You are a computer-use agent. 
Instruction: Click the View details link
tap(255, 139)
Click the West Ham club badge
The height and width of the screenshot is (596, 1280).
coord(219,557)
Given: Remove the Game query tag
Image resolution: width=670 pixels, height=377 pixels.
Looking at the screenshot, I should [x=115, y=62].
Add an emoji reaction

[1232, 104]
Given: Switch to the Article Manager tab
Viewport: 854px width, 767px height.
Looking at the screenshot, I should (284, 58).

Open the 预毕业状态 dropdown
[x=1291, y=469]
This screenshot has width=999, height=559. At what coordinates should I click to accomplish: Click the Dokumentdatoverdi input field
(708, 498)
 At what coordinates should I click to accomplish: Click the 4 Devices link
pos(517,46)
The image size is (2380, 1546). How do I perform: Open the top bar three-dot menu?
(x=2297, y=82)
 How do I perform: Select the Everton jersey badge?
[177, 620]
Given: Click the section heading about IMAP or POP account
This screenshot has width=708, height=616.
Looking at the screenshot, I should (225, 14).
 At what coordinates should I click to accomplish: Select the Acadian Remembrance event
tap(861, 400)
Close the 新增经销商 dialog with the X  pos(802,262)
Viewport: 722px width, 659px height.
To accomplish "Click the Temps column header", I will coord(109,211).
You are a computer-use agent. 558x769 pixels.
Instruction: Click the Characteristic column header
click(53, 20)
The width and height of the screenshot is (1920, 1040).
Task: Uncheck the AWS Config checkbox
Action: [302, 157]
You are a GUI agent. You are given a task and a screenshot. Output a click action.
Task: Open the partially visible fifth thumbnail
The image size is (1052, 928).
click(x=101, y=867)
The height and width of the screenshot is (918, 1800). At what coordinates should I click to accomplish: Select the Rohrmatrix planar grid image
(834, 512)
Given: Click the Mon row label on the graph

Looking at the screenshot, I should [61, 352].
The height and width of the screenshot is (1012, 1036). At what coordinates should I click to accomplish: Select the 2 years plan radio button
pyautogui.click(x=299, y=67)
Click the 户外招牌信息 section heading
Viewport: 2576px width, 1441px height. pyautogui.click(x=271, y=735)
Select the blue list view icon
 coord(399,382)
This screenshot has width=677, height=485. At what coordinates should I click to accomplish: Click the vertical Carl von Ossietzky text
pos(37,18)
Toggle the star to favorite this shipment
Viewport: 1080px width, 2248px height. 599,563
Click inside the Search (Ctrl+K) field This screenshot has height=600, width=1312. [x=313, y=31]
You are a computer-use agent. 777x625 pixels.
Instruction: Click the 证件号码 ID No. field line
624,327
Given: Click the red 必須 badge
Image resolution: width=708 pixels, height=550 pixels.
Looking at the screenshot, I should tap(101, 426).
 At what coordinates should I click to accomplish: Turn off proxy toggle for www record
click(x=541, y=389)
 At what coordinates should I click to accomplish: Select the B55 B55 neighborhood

Description of the task
Output every row above verbatim, from the first through the last, preserving wording, spacing, and order.

Solution to the exercise
You are a computer-use agent. 
Instruction: Click the View details link
tap(255, 139)
Click the West Ham club badge
The height and width of the screenshot is (596, 1280).
coord(219,557)
Given: Remove the Game query tag
Image resolution: width=670 pixels, height=377 pixels.
Looking at the screenshot, I should [x=115, y=62].
Add an emoji reaction

[1232, 104]
Given: Switch to the Article Manager tab
Viewport: 854px width, 767px height.
Looking at the screenshot, I should (284, 58).

Open the 预毕业状态 dropdown
[x=1291, y=469]
This screenshot has width=999, height=559. At what coordinates should I click to accomplish: Click the Dokumentdatoverdi input field
(708, 498)
 At what coordinates should I click to accomplish: Click the 4 Devices link
pos(517,46)
The image size is (2380, 1546). How do I perform: Open the top bar three-dot menu?
(x=2297, y=82)
 How do I perform: Select the Everton jersey badge?
[177, 620]
Given: Click the section heading about IMAP or POP account
This screenshot has width=708, height=616.
Looking at the screenshot, I should (225, 14).
 At what coordinates should I click to accomplish: Select the Acadian Remembrance event
tap(861, 400)
Close the 新增经销商 dialog with the X  pos(802,262)
Viewport: 722px width, 659px height.
To accomplish "Click the Temps column header", I will coord(109,211).
You are a computer-use agent. 558x769 pixels.
Instruction: Click the Characteristic column header
click(53, 20)
The width and height of the screenshot is (1920, 1040).
Task: Uncheck the AWS Config checkbox
Action: [302, 157]
You are a GUI agent. You are given a task and a screenshot. Output a click action.
Task: Open the partially visible fifth thumbnail
The image size is (1052, 928).
click(x=101, y=867)
The height and width of the screenshot is (918, 1800). At what coordinates should I click to accomplish: Select the Rohrmatrix planar grid image
(834, 512)
Given: Click the Mon row label on the graph

Looking at the screenshot, I should [61, 352].
The height and width of the screenshot is (1012, 1036). At what coordinates should I click to accomplish: Select the 2 years plan radio button
pyautogui.click(x=299, y=67)
Click the 户外招牌信息 section heading
Viewport: 2576px width, 1441px height. pyautogui.click(x=271, y=735)
Select the blue list view icon
 coord(399,382)
This screenshot has width=677, height=485. At what coordinates should I click to accomplish: Click the vertical Carl von Ossietzky text
pos(37,18)
Toggle the star to favorite this shipment
Viewport: 1080px width, 2248px height. 599,563
Click inside the Search (Ctrl+K) field This screenshot has height=600, width=1312. [x=313, y=31]
You are a computer-use agent. 777x625 pixels.
Instruction: Click the 证件号码 ID No. field line
624,327
Given: Click the red 必須 badge
Image resolution: width=708 pixels, height=550 pixels.
Looking at the screenshot, I should tap(101, 426).
 At what coordinates should I click to accomplish: Turn off proxy toggle for www record
click(x=541, y=389)
 At what coordinates should I click to accomplish: Select the B55 B55 neighborhood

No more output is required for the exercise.